PROMPT:
Would you please write out the records below exactly as they appear?

= = = = =

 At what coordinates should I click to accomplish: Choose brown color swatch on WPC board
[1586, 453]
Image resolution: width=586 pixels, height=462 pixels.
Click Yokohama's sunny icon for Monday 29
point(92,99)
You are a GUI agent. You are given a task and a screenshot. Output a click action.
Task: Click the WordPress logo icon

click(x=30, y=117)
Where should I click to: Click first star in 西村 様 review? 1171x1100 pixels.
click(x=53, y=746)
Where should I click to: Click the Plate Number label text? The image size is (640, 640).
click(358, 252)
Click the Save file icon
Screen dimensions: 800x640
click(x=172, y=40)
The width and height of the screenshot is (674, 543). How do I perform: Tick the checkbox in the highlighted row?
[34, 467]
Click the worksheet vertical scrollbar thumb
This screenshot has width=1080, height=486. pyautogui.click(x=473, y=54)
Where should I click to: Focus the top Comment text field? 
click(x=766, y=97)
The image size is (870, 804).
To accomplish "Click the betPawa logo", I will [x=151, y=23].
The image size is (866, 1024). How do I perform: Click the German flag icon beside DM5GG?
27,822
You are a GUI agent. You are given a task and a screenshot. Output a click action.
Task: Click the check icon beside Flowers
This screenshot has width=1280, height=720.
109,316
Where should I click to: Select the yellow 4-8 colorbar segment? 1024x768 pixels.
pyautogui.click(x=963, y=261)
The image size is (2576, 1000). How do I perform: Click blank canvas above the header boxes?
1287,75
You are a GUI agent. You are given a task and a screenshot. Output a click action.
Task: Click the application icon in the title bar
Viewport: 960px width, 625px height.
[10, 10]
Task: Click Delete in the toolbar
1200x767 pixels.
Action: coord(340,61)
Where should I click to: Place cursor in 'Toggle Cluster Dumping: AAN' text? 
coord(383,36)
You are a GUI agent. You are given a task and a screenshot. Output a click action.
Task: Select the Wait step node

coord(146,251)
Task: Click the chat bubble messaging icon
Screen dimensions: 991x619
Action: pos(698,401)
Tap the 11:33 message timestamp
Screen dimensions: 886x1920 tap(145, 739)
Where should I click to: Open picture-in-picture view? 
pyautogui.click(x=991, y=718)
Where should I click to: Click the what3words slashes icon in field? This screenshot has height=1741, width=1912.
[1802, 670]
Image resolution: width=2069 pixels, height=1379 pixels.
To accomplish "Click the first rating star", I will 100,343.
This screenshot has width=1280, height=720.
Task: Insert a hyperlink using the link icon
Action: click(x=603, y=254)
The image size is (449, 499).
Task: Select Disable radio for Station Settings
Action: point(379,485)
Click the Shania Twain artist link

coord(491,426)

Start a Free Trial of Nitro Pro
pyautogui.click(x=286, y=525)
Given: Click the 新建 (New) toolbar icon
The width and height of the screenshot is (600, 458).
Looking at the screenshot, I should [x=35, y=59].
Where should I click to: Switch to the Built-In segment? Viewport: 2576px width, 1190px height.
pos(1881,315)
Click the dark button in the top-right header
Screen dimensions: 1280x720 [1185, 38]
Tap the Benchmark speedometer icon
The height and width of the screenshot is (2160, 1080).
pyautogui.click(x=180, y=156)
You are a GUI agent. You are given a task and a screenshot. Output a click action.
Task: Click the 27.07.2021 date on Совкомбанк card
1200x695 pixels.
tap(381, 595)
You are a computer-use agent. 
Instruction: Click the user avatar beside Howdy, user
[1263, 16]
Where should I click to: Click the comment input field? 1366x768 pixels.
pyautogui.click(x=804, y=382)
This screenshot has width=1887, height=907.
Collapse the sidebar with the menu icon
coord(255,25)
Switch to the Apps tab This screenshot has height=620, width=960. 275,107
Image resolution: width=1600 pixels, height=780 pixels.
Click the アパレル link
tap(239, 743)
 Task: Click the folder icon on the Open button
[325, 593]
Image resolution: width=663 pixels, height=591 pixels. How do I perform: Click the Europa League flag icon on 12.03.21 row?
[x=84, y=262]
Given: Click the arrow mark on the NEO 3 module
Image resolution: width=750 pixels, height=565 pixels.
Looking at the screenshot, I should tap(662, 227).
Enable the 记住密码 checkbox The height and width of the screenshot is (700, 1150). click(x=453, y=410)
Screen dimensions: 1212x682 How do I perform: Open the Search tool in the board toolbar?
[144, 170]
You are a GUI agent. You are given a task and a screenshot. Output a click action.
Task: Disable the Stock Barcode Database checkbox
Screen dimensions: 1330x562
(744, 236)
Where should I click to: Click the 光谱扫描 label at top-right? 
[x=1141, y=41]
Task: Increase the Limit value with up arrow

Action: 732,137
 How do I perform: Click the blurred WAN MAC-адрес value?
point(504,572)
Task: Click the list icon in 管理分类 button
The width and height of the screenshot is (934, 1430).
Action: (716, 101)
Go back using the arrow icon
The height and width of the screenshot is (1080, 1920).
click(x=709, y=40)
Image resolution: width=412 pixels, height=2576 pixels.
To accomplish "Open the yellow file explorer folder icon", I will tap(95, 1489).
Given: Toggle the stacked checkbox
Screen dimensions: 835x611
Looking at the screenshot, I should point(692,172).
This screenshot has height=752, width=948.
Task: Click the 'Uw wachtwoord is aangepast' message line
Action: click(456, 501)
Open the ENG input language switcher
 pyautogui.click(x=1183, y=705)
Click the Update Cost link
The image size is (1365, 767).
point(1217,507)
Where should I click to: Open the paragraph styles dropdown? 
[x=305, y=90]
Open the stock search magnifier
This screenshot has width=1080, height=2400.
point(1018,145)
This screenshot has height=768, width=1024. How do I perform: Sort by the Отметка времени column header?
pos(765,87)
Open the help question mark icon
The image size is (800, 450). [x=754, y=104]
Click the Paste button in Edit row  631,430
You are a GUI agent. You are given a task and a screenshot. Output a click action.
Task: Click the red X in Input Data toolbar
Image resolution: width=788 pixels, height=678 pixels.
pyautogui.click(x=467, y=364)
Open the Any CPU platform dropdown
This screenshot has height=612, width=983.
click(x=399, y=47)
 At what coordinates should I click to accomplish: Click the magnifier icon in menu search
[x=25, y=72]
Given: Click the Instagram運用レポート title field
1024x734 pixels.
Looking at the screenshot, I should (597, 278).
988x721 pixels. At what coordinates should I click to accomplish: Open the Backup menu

= = = = =

ANSWER TO THIS PROBLEM:
 At what coordinates should I click to accomplish: Choose brown color swatch on WPC board
[1586, 453]
Image resolution: width=586 pixels, height=462 pixels.
Click Yokohama's sunny icon for Monday 29
point(92,99)
You are a GUI agent. You are given a task and a screenshot. Output a click action.
Task: Click the WordPress logo icon

click(x=30, y=117)
Where should I click to: Click first star in 西村 様 review? 1171x1100 pixels.
click(x=53, y=746)
Where should I click to: Click the Plate Number label text? The image size is (640, 640).
click(358, 252)
Click the Save file icon
Screen dimensions: 800x640
click(x=172, y=40)
The width and height of the screenshot is (674, 543). How do I perform: Tick the checkbox in the highlighted row?
[34, 467]
Click the worksheet vertical scrollbar thumb
This screenshot has width=1080, height=486. pyautogui.click(x=473, y=54)
Where should I click to: Focus the top Comment text field? 
click(x=766, y=97)
The image size is (870, 804).
To accomplish "Click the betPawa logo", I will [x=151, y=23].
The image size is (866, 1024). How do I perform: Click the German flag icon beside DM5GG?
27,822
You are a GUI agent. You are given a task and a screenshot. Output a click action.
Task: Click the check icon beside Flowers
This screenshot has width=1280, height=720.
109,316
Where should I click to: Select the yellow 4-8 colorbar segment? 1024x768 pixels.
pyautogui.click(x=963, y=261)
The image size is (2576, 1000). How do I perform: Click blank canvas above the header boxes?
1287,75
You are a GUI agent. You are given a task and a screenshot. Output a click action.
Task: Click the application icon in the title bar
Viewport: 960px width, 625px height.
[10, 10]
Task: Click Delete in the toolbar
1200x767 pixels.
Action: coord(340,61)
Where should I click to: Place cursor in 'Toggle Cluster Dumping: AAN' text? 
coord(383,36)
You are a GUI agent. You are given a task and a screenshot. Output a click action.
Task: Select the Wait step node

coord(146,251)
Task: Click the chat bubble messaging icon
Screen dimensions: 991x619
Action: pos(698,401)
Tap the 11:33 message timestamp
Screen dimensions: 886x1920 tap(145, 739)
Where should I click to: Open picture-in-picture view? 
pyautogui.click(x=991, y=718)
Where should I click to: Click the what3words slashes icon in field? This screenshot has height=1741, width=1912.
[1802, 670]
Image resolution: width=2069 pixels, height=1379 pixels.
To accomplish "Click the first rating star", I will 100,343.
This screenshot has width=1280, height=720.
Task: Insert a hyperlink using the link icon
Action: click(x=603, y=254)
The image size is (449, 499).
Task: Select Disable radio for Station Settings
Action: point(379,485)
Click the Shania Twain artist link

coord(491,426)

Start a Free Trial of Nitro Pro
pyautogui.click(x=286, y=525)
Given: Click the 新建 (New) toolbar icon
The width and height of the screenshot is (600, 458).
Looking at the screenshot, I should [x=35, y=59].
Where should I click to: Switch to the Built-In segment? Viewport: 2576px width, 1190px height.
pos(1881,315)
Click the dark button in the top-right header
Screen dimensions: 1280x720 [1185, 38]
Tap the Benchmark speedometer icon
The height and width of the screenshot is (2160, 1080).
pyautogui.click(x=180, y=156)
You are a GUI agent. You are given a task and a screenshot. Output a click action.
Task: Click the 27.07.2021 date on Совкомбанк card
1200x695 pixels.
tap(381, 595)
You are a computer-use agent. 
Instruction: Click the user avatar beside Howdy, user
[1263, 16]
Where should I click to: Click the comment input field? 1366x768 pixels.
pyautogui.click(x=804, y=382)
This screenshot has width=1887, height=907.
Collapse the sidebar with the menu icon
coord(255,25)
Switch to the Apps tab This screenshot has height=620, width=960. 275,107
Image resolution: width=1600 pixels, height=780 pixels.
Click the アパレル link
tap(239, 743)
 Task: Click the folder icon on the Open button
[325, 593]
Image resolution: width=663 pixels, height=591 pixels. How do I perform: Click the Europa League flag icon on 12.03.21 row?
[x=84, y=262]
Given: Click the arrow mark on the NEO 3 module
Image resolution: width=750 pixels, height=565 pixels.
Looking at the screenshot, I should tap(662, 227).
Enable the 记住密码 checkbox The height and width of the screenshot is (700, 1150). click(x=453, y=410)
Screen dimensions: 1212x682 How do I perform: Open the Search tool in the board toolbar?
[144, 170]
You are a GUI agent. You are given a task and a screenshot. Output a click action.
Task: Disable the Stock Barcode Database checkbox
Screen dimensions: 1330x562
(744, 236)
Where should I click to: Click the 光谱扫描 label at top-right? 
[x=1141, y=41]
Task: Increase the Limit value with up arrow

Action: 732,137
 How do I perform: Click the blurred WAN MAC-адрес value?
point(504,572)
Task: Click the list icon in 管理分类 button
The width and height of the screenshot is (934, 1430).
Action: (716, 101)
Go back using the arrow icon
The height and width of the screenshot is (1080, 1920).
click(x=709, y=40)
Image resolution: width=412 pixels, height=2576 pixels.
To accomplish "Open the yellow file explorer folder icon", I will tap(95, 1489).
Given: Toggle the stacked checkbox
Screen dimensions: 835x611
Looking at the screenshot, I should point(692,172).
This screenshot has height=752, width=948.
Task: Click the 'Uw wachtwoord is aangepast' message line
Action: click(456, 501)
Open the ENG input language switcher
 pyautogui.click(x=1183, y=705)
Click the Update Cost link
The image size is (1365, 767).
point(1217,507)
Where should I click to: Open the paragraph styles dropdown? 
[x=305, y=90]
Open the stock search magnifier
This screenshot has width=1080, height=2400.
point(1018,145)
This screenshot has height=768, width=1024. How do I perform: Sort by the Отметка времени column header?
pos(765,87)
Open the help question mark icon
The image size is (800, 450). [x=754, y=104]
Click the Paste button in Edit row  631,430
You are a GUI agent. You are given a task and a screenshot. Output a click action.
Task: Click the red X in Input Data toolbar
Image resolution: width=788 pixels, height=678 pixels.
pyautogui.click(x=467, y=364)
Open the Any CPU platform dropdown
This screenshot has height=612, width=983.
click(x=399, y=47)
 At what coordinates should I click to accomplish: Click the magnifier icon in menu search
[x=25, y=72]
Given: Click the Instagram運用レポート title field
1024x734 pixels.
Looking at the screenshot, I should (597, 278).
988x721 pixels. At what coordinates should I click to accomplish: Open the Backup menu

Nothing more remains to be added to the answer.